Юлиус Фучик – Вечный день (страница 11)
«Почему не пишешь мне о своих переживаниях и впечатлениях? Так ужасны они? Но твоя женушка хочет все знать, всю правду. Разве я не друг твой, не товарищ? Не знаю, что мешает тебе писать обо всем. Но тогда, дорогой мой, пиши для меня «на после».
И она прислала Гансу маленькую книжку в черном коленкоровом переплете. Пусть станет эта книжка, пожелала она, военным дневником Ганса, и пусть Ганс записывает в нее только правду, чистую правду.
Мы по-прежнему сидели на скамье перед бараками. Некоторое время Ушерт молчал, погруженный в себя. Но вот, подхватив нить своего рассказа, он продолжал:
— Все это время на территории между Смоленском и Москвой кипели страшные бои. Нам было известно, что высшее военное командование планировало уже в октябре завершить войну, планировало, как вы знаете, занять Москву до наступления зимы. Это были чудовищные дни и недели. Наша дивизия почти месяц не выходила из-под огня. Под Ельней мы потеряли только убитыми около тысячи человек, под Вязьмой еще больше. Потом мы вместе с другими соединениями продвинулись в северном направлении. В нашей роте остались в живых только шестьдесят два человека. Пали почти все лейтенанты и фельдфебели. Ганс был временно назначен взводным. Лишь обер-лейтенант Тамм был, казалось, неуязвим для пуль, он неистовствовал, как кровожадный пират. С языка у него не сходил новый афоризм: «Кто боится смерти, тот ее найдет!»
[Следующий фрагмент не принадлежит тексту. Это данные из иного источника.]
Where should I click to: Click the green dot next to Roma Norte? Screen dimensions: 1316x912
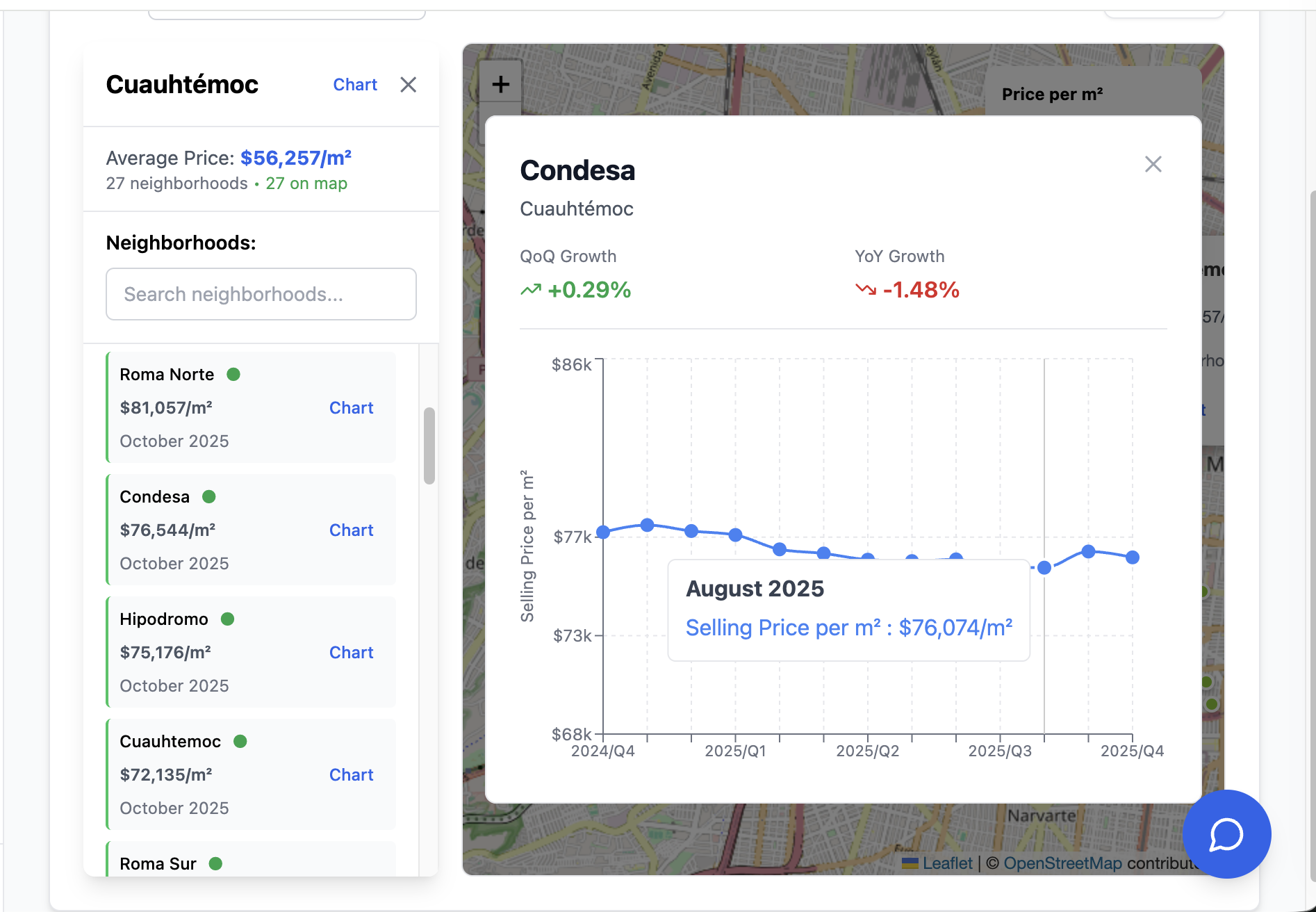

Однажды мы пошли в психическую атаку. В полный рост, с сигаретой в углу рта, накачанные водкой, шли мы вперед, непрерывно стреляя из наших трещоток, словно хотели обсыпать пулями поля. Но русские тоже стреляли, и, надо сказать, неплохо. Наши ряды катастрофически редели, шаги становились нерешительнее.
Вдруг Тамм крикнул: «Проклятье! Черт! Назад!»
И мы в диком беспорядке побежали назад, бросаясь на землю и вновь поднимаясь, спотыкаясь и ища все новых укрытий. Только лейтенант Тамм по-прежнему в полный рост шел назад, на наши исходные позиции, изрытая самые отвратительные ругательства, не щадя ни бога, ни отца, ни мать.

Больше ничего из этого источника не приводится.